* _Task brief_
Transcribe the rows between the lines holding "Where should I click to: Tap" and "(x=27, y=471)", inclusive, keeping every character as it appears.

* _Data shown_
Start
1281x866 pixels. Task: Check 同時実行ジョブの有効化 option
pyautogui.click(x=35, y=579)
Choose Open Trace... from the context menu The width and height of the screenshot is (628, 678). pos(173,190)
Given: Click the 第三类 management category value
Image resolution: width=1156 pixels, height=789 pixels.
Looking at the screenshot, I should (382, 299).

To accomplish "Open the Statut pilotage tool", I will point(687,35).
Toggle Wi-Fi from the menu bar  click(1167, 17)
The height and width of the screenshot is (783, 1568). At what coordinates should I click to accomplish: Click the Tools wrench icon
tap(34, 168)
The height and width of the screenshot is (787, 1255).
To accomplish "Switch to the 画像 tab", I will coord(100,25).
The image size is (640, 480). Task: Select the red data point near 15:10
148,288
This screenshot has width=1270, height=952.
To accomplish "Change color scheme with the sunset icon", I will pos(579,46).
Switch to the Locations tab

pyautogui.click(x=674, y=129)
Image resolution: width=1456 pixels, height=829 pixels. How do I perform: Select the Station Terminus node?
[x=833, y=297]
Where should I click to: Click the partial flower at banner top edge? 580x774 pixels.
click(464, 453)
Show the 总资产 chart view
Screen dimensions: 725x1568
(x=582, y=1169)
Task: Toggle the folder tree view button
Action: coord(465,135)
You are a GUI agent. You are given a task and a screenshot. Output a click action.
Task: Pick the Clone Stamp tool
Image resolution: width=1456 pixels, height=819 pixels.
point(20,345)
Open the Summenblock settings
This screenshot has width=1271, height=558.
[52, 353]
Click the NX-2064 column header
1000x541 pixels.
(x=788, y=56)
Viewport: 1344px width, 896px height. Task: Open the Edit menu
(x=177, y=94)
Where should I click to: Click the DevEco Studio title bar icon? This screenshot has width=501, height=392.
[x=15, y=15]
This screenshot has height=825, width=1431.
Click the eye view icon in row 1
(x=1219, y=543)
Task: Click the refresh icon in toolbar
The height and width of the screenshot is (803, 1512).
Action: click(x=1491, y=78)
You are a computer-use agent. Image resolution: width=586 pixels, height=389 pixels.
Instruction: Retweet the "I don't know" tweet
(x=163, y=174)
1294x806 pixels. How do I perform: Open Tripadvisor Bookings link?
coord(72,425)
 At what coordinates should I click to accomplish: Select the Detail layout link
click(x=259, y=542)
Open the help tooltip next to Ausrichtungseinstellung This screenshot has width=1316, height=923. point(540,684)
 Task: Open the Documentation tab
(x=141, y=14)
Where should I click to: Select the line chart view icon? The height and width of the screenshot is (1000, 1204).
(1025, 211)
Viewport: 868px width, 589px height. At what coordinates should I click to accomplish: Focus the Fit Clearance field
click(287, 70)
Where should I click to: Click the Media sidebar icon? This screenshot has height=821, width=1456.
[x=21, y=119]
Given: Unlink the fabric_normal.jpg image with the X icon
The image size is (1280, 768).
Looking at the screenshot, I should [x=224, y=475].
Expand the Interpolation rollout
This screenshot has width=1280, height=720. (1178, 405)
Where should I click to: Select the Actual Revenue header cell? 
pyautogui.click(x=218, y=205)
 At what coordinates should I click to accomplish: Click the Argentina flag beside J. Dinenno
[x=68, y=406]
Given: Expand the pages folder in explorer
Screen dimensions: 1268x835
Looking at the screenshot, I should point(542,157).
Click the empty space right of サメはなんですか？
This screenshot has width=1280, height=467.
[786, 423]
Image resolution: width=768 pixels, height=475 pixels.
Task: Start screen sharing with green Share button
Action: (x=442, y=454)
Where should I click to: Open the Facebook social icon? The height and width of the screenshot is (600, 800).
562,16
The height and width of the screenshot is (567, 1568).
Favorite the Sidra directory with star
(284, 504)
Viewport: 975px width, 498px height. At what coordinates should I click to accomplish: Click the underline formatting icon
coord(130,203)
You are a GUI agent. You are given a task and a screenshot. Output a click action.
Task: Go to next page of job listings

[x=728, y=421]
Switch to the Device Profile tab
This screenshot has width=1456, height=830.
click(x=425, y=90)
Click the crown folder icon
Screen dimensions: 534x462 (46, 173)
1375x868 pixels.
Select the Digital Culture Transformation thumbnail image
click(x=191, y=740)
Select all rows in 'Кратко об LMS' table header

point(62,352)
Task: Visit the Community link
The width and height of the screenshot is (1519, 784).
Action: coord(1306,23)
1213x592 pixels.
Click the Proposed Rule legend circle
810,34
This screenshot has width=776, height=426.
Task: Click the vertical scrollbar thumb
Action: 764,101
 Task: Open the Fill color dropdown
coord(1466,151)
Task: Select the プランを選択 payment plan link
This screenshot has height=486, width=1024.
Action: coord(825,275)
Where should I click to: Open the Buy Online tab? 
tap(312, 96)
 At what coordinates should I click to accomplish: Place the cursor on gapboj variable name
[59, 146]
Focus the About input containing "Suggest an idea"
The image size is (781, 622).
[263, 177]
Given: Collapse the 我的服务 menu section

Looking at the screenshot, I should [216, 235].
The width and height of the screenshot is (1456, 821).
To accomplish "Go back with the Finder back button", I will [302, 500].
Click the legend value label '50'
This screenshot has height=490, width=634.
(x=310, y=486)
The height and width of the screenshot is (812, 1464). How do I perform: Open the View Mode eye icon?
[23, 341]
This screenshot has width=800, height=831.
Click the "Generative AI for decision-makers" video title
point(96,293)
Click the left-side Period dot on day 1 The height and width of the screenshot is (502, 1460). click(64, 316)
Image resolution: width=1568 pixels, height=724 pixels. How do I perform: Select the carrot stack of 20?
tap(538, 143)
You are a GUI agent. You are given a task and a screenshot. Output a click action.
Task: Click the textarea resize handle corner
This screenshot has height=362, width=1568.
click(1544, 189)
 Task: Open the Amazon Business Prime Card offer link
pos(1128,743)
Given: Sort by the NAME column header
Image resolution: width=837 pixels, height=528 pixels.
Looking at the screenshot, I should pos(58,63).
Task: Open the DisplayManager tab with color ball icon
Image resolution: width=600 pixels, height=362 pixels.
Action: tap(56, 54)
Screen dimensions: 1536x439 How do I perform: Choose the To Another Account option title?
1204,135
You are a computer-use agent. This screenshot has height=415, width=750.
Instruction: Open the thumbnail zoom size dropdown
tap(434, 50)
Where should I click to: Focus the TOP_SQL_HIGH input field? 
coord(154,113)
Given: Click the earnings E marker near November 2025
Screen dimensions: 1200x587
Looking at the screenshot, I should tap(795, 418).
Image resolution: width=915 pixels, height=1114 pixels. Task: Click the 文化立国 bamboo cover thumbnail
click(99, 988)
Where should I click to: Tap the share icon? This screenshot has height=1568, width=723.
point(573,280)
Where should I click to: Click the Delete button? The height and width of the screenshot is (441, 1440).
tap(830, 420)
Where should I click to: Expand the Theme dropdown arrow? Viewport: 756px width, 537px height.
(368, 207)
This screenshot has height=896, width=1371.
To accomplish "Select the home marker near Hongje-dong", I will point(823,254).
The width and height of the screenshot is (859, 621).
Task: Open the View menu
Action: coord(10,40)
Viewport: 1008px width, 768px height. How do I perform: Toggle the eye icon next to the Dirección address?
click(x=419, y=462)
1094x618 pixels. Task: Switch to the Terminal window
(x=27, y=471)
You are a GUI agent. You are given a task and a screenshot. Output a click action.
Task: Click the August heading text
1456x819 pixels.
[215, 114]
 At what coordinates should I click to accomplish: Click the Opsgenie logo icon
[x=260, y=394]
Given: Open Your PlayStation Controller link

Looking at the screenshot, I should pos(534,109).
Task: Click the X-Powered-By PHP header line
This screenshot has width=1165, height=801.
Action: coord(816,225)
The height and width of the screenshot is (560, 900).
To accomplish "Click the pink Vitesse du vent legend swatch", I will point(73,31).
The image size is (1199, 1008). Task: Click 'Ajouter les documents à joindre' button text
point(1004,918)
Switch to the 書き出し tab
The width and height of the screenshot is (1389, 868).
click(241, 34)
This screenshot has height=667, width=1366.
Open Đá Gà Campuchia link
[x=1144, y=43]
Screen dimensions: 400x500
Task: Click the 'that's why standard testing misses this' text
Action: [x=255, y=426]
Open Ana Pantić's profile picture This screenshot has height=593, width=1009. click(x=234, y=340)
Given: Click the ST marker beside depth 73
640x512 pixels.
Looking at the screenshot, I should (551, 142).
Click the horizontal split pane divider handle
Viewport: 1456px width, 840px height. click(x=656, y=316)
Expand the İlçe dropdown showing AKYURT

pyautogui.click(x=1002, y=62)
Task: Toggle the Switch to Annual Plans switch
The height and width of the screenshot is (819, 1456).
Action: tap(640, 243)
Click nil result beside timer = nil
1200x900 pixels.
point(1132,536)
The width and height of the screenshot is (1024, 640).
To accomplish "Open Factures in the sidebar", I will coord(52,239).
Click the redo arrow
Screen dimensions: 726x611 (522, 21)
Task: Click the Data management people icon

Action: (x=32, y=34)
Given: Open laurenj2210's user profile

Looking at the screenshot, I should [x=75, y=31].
End
* _Task output_
Where should I click to: Tap the share icon? This screenshot has height=1568, width=723.
point(573,280)
Where should I click to: Click the Delete button? The height and width of the screenshot is (441, 1440).
tap(830, 420)
Where should I click to: Expand the Theme dropdown arrow? Viewport: 756px width, 537px height.
(368, 207)
This screenshot has height=896, width=1371.
To accomplish "Select the home marker near Hongje-dong", I will point(823,254).
The width and height of the screenshot is (859, 621).
Task: Open the View menu
Action: coord(10,40)
Viewport: 1008px width, 768px height. How do I perform: Toggle the eye icon next to the Dirección address?
click(x=419, y=462)
1094x618 pixels. Task: Switch to the Terminal window
(x=27, y=471)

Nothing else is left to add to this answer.